There’s no way to prepare for India. Friends who have traveled or lived here, attempted to paint a picture of what I might experience. People tried to describe it with words, but there’s no way to do that with words. Words help us describe our emotions and our thoughts, but words are inadequate to describe India. You have to experience it. I don’t have a vocabulary that easily explains a hundred different things going on at the same time, matched with how I’m feeling about those exact things all at the same time. There’s so much visual and audible stimulation in every single little city block that after two weeks of traveling along the exact same roads, back and forth, every single day, I still cannot be fully sure of ever where I am. I’m very excited by it and so glad I made the decision to come. I’m very happy. But with that said, it is so chaotic, fast – and yet also, so very slow, and in every possible way my five senses are stimulated to the point I think my head is going to explode some days.
The globalization/modernization/commercialization that has happened in Chennai in the last 4 years is unbelievable according to those who have been here longer. There are modern, technology-driven, high-rise buildings going up everywhere, yet right next door people are sleeping on the dirt and cows are freely rummaging through the trash on the street. People that are disfigured, without limbs or with strange, curious skin afflictions, are left to beg. The highways, sidewalks and train tracks that are being constructed are primarily being built by hand with very little machinery. I’m trying to digest it all. God’s nature is dramatically beautiful through the tropical plants and flowers and the powerful, mighty ocean, yet I watch fishermen, from my 4th floor balcony, come into the grassy area that meets the sandy beach and poop. Right there. How do you prepare for this? I am observing life in the raw: human beings living and making their way. Surviving. It is absolutely incredible.
What does your part of the world look like?
Thanks for sharing your experience. You are a brave soul, embracing change, I’m sure you will be accustomed to all of this in no time! I know someday I will visit India, until then I will experience it thru your eyes, writings, and beautiful pictures you are sharing. Keep writing!!
Hi Vida. Thank you for reading and also commenting. I am often told I am brave. I think I’m better described as curious. Thank you for your positive vibe. I can’t wait until you visit India. 🙂
Thank you for letting your friends enjoy this adventure with you. Beautiful pictures.
Hi, Linda! Thank you for reading and supporting this, my next international move. It is exciting and I’m glad you’ve chosen to follow along.

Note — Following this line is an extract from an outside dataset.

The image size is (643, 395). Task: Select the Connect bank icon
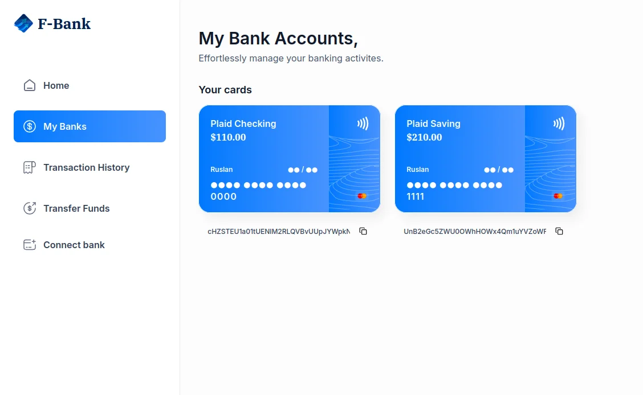[x=29, y=245]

Anita, Thank you for allowing us be armchair travelers. I read this to your mother and a group of our friends at breakfast this morning Sent from my iPad
Dear Harriet! Thank you so much for 1) reading my blog and 2) reading it to my Mom and friends. I’m so glad. You are helping me SOOOOoooo much by doing this. Thank you!!! I hope you are well. Take care. 🙂
Gorgeous shots, Anita. I’m already looking forward to your dispatches. More please. ~Theadora
Theadora!!! I’m back! Thank you so much for reading along. Bless you for your encouragement. My head is spinning right now adjusting to this new culture. I’m processing as fast as I can! Until soon —
The beginning of an amazing new adventure!
Yes, a new adventure! So much to see and do on this subcontinent!